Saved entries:
◇ ◇ ◇ ◇

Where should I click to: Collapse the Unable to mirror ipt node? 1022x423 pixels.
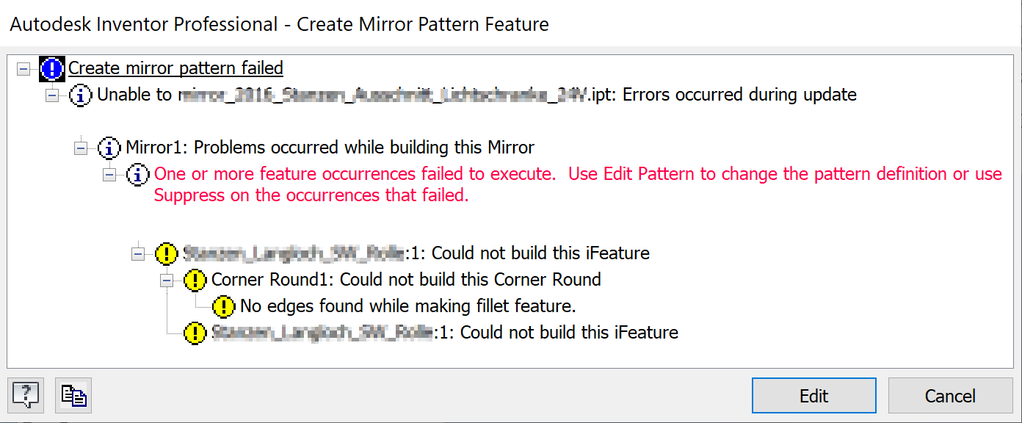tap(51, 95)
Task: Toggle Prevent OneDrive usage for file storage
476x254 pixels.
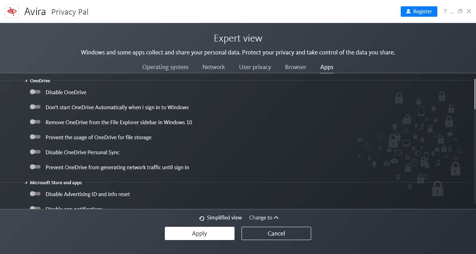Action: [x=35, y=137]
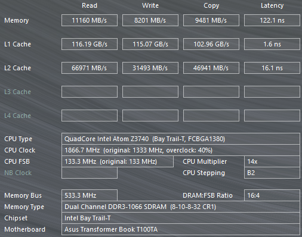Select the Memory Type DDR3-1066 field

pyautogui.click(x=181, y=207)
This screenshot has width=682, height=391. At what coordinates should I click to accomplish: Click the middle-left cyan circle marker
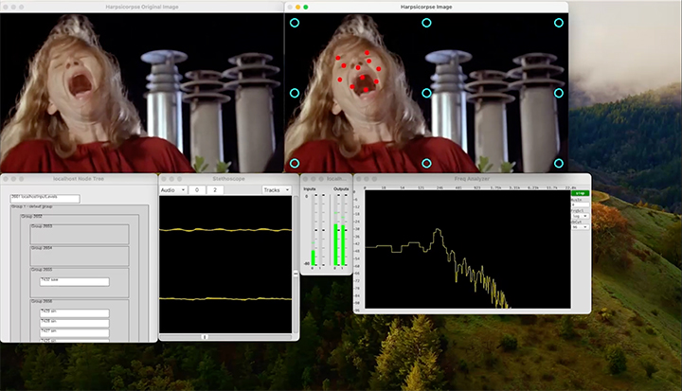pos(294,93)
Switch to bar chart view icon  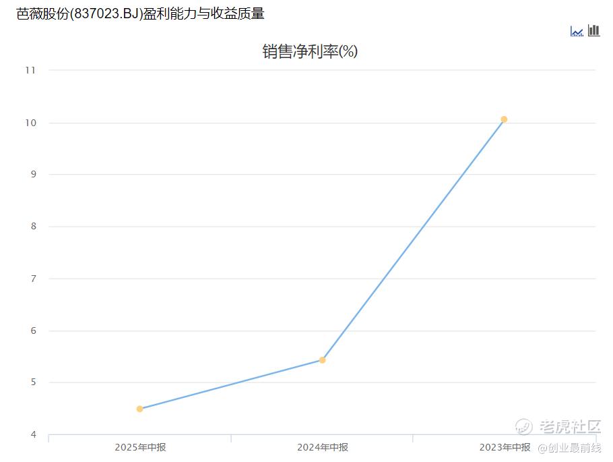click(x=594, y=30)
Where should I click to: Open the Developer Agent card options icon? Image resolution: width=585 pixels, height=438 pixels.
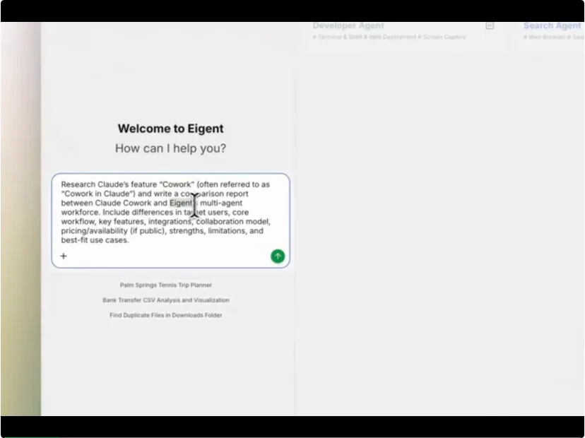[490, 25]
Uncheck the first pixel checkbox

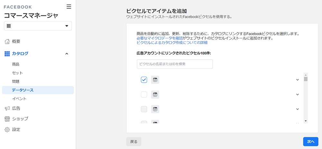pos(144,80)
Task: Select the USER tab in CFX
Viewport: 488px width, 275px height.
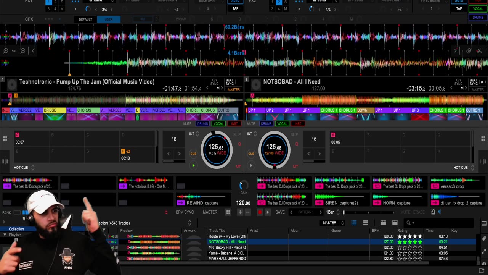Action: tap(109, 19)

◇ ◇ ◇ ◇

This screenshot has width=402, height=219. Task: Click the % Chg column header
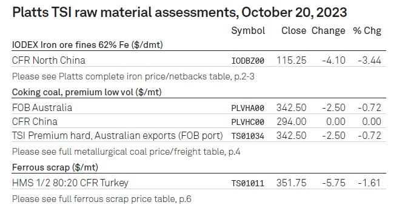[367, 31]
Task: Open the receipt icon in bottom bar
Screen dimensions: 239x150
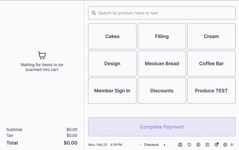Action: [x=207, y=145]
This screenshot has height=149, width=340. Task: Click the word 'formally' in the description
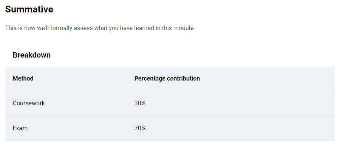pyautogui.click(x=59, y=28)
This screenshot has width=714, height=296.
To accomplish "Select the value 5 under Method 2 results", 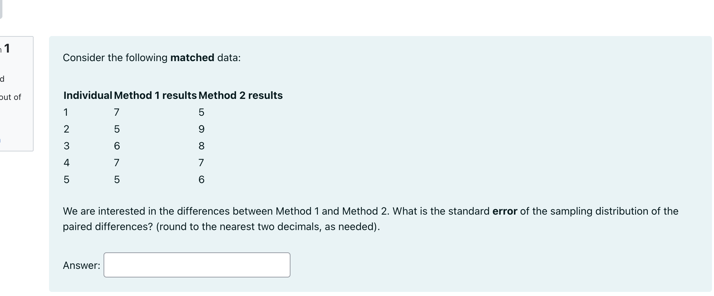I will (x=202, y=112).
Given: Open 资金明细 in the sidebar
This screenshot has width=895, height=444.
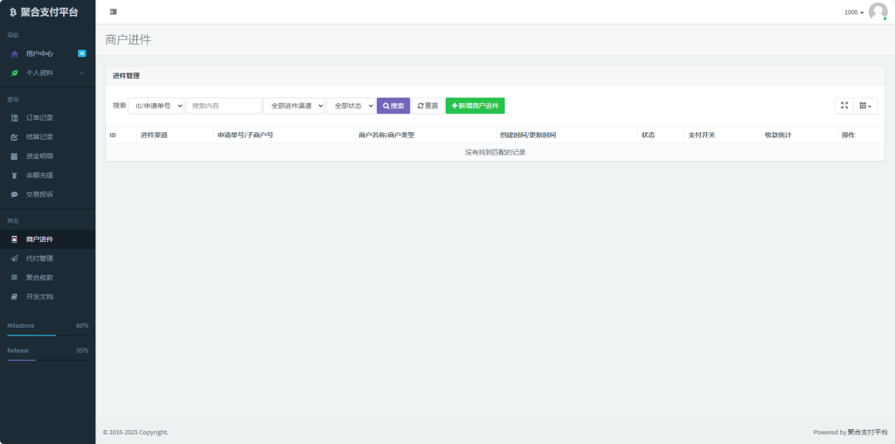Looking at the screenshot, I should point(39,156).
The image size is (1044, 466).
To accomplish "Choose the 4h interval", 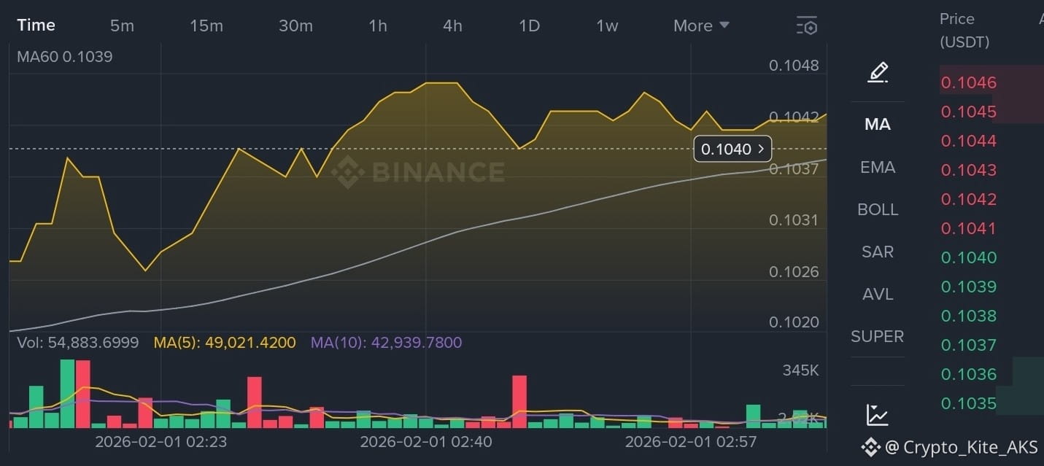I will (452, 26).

◇ ◇ ◇ ◇

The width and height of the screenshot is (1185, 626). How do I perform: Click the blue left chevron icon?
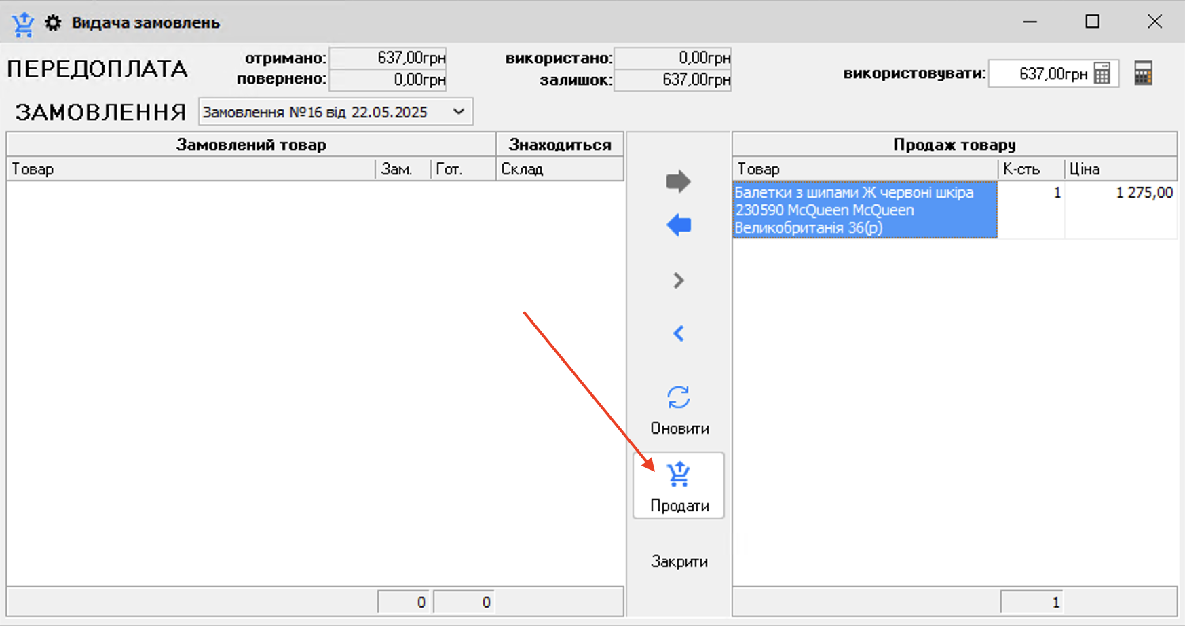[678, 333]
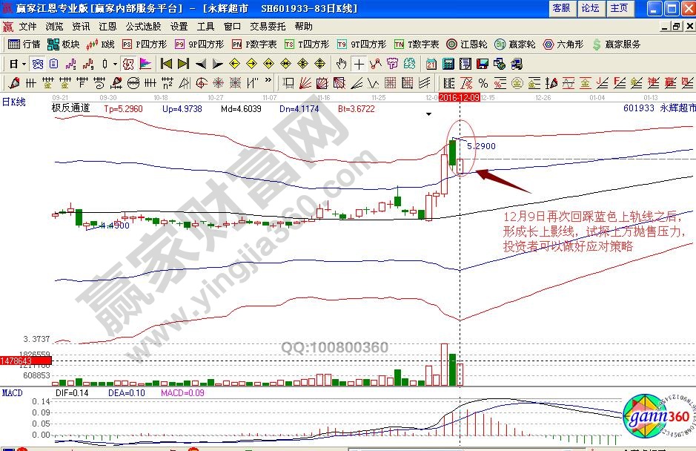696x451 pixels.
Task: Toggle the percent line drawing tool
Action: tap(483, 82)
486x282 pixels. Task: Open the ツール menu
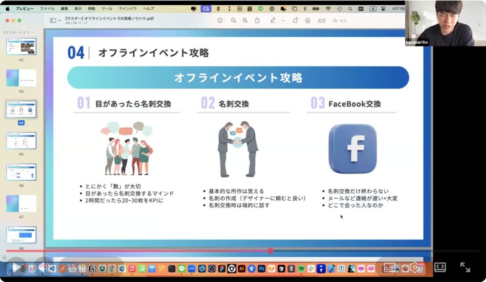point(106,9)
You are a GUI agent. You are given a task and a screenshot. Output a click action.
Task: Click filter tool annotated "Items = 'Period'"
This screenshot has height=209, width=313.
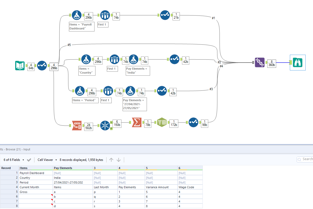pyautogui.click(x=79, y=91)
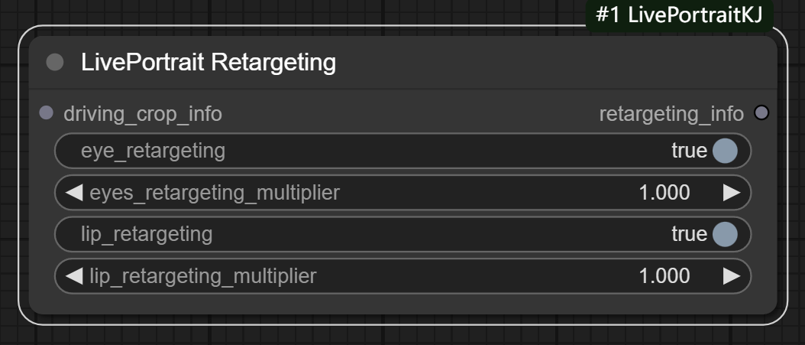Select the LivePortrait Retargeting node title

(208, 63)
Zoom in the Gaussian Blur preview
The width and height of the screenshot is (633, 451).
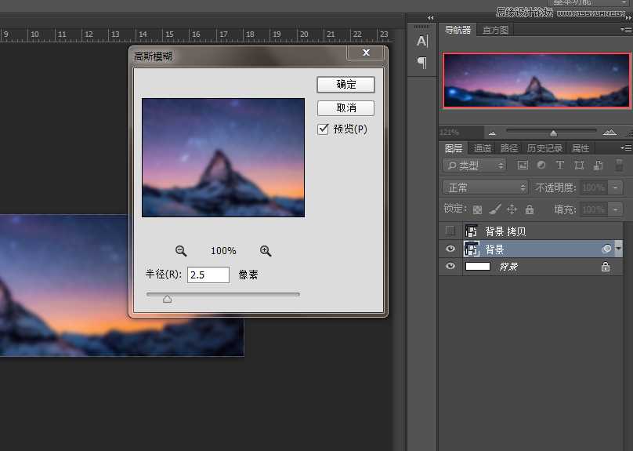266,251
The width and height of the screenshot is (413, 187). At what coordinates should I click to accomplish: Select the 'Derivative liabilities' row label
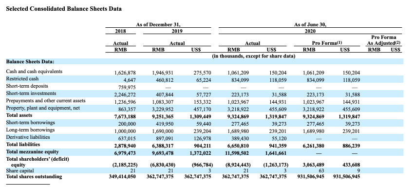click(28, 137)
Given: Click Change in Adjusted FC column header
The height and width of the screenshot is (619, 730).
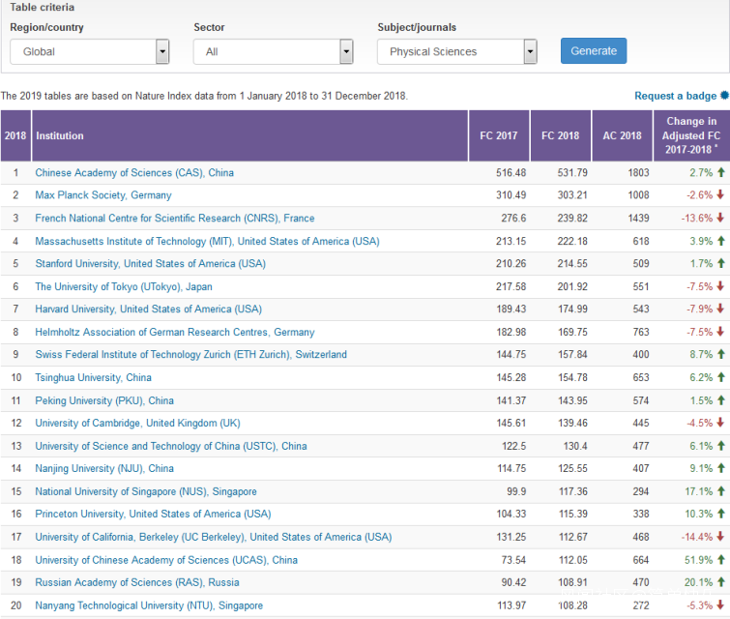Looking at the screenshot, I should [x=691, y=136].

◇ ◇ ◇ ◇

EXERCISE GOAL: What should come back is an exact copy of the lines above from the line with "Task: Open the receipt icon in bottom bar" to the line with "This screenshot has width=714, height=296.", both included, minus the pictures.

REPLY:
Task: Open the receipt icon in bottom bar
Screen dimensions: 239x150
Action: [x=207, y=145]
This screenshot has height=149, width=340. Task: Click the word 'formally' in the description
pyautogui.click(x=59, y=28)
This screenshot has width=714, height=296.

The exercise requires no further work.